ABSTRACT

Insect pests and crop diseases are the most major variables affecting agricultural production, and reducing agricultural sustainability. It is inconsistent to position security cameras close to the intended pests, and viewing images from the Internet of Things (IoT) monitoring devices at a fixed place is typically insufficient for pest identification. Because of its distinctive capabilities and adaptability in a given setting, such as agriculture, the IoT is a well-known and sophisticated technology and an analytics system that is implemented in many different industries. In order to manage the efficient crop status and crop output, there is a need for the IoT in agricultural areas to reduce the use of chemical fertilizers and crop protection agents. As a result, in this study paradigm, the IoT devices are designated to be used for data collecting.

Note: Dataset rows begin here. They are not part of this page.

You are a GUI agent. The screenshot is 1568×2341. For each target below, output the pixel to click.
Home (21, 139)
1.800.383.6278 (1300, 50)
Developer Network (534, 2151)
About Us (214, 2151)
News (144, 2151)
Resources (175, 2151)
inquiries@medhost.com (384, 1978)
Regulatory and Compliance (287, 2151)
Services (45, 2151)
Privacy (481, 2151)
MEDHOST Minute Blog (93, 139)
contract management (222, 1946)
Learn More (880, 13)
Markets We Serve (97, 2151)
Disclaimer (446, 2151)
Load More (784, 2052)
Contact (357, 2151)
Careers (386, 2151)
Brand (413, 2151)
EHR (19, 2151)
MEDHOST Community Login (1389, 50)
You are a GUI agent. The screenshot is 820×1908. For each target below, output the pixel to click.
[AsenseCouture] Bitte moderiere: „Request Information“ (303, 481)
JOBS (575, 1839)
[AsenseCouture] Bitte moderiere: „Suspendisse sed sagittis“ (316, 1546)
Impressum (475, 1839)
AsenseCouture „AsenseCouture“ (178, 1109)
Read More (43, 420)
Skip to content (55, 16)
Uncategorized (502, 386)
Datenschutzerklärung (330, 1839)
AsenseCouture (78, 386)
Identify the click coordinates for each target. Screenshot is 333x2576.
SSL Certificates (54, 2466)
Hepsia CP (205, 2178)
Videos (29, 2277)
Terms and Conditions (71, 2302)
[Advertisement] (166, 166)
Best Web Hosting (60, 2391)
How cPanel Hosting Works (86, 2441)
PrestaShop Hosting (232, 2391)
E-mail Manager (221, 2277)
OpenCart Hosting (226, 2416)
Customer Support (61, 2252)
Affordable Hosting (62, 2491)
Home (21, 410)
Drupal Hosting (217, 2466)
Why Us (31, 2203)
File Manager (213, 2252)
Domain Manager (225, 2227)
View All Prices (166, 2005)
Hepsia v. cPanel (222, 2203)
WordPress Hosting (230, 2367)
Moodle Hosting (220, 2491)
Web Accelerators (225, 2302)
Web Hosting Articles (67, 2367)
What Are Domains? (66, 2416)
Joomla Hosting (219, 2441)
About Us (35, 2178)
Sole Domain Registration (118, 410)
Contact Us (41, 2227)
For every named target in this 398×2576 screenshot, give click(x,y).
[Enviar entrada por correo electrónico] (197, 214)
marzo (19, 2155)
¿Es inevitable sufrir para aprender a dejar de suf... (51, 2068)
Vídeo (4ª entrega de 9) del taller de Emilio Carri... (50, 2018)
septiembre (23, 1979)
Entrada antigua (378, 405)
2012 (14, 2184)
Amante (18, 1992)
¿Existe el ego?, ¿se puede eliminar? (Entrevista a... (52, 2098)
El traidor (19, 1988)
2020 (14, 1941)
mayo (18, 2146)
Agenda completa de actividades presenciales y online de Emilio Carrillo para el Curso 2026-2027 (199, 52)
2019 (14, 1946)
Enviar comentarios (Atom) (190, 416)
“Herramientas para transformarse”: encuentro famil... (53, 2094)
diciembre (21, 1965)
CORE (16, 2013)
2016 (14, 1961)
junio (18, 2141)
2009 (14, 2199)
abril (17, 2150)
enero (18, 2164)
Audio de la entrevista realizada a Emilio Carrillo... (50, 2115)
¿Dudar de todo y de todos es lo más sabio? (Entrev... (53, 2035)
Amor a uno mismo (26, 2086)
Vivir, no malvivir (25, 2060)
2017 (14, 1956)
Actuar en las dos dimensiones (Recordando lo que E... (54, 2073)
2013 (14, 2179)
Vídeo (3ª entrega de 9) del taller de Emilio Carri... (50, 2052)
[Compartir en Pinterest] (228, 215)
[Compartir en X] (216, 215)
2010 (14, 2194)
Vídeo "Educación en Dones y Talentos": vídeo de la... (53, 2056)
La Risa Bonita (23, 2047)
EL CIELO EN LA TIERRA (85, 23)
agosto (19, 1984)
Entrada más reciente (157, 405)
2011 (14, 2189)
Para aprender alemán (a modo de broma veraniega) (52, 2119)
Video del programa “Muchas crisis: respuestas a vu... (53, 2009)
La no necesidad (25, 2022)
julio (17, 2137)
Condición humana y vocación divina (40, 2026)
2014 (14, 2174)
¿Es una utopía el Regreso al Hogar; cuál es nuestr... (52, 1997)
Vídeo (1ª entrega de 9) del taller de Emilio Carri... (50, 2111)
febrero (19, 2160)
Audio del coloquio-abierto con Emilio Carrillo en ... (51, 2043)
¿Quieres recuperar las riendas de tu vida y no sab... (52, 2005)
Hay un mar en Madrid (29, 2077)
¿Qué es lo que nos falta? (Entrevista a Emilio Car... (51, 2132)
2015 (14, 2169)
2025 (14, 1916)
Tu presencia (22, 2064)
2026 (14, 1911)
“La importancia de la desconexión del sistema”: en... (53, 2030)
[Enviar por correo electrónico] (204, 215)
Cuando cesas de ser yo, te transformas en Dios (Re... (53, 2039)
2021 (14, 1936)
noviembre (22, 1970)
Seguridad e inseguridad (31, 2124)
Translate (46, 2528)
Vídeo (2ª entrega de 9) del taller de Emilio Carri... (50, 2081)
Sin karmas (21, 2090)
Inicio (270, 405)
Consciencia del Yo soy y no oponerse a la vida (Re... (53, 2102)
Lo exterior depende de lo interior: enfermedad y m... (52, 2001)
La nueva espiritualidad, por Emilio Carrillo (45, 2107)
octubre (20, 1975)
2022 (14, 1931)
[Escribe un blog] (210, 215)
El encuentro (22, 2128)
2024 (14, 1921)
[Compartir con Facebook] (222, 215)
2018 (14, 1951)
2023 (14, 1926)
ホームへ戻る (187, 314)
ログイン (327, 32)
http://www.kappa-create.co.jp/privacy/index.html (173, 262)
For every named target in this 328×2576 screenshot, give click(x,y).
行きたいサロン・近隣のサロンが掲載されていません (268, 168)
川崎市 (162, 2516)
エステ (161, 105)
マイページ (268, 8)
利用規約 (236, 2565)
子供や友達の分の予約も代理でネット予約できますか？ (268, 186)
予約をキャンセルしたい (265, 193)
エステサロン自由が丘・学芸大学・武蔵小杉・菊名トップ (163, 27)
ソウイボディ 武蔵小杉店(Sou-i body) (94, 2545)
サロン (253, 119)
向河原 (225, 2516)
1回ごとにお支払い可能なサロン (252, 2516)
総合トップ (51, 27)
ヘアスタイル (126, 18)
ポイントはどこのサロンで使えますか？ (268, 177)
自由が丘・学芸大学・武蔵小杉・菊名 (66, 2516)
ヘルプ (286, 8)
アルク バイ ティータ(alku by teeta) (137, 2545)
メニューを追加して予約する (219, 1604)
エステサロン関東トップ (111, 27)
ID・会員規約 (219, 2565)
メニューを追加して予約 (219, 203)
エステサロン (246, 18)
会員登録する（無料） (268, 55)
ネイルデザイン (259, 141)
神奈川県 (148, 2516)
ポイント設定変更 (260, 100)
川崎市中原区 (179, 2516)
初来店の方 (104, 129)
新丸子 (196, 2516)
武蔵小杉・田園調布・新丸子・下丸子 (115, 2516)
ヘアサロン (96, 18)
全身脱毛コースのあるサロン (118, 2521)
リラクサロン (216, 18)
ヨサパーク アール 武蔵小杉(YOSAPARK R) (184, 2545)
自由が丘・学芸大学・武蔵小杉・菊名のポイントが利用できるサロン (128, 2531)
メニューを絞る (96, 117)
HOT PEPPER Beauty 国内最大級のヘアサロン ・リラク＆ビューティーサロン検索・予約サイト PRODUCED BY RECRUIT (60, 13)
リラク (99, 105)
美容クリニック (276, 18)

To find and identify the pests in the photos, this study seeks to create a model for pest identification and classification. When the IoT platform is first developed, IoT devices are used to collect data. Then, using YOLOv3, object detection is carried out from the collected photographs to identify the pests in the images. Convolutional Neural Network (CNN) is used to collect deep features from detected images. Convolution Neural Long Short-Term Memory (CNLSTM) is an improved classifier that receives the classified results as pest details. Finally, the Adaptive Honey Badger Algorithm is used to optimize the classifier’s parameters (AHBA). By quickly gathering data about agriculture, the method demonstrates improved performance and ensures technical indications for population estimation and pest monitoring.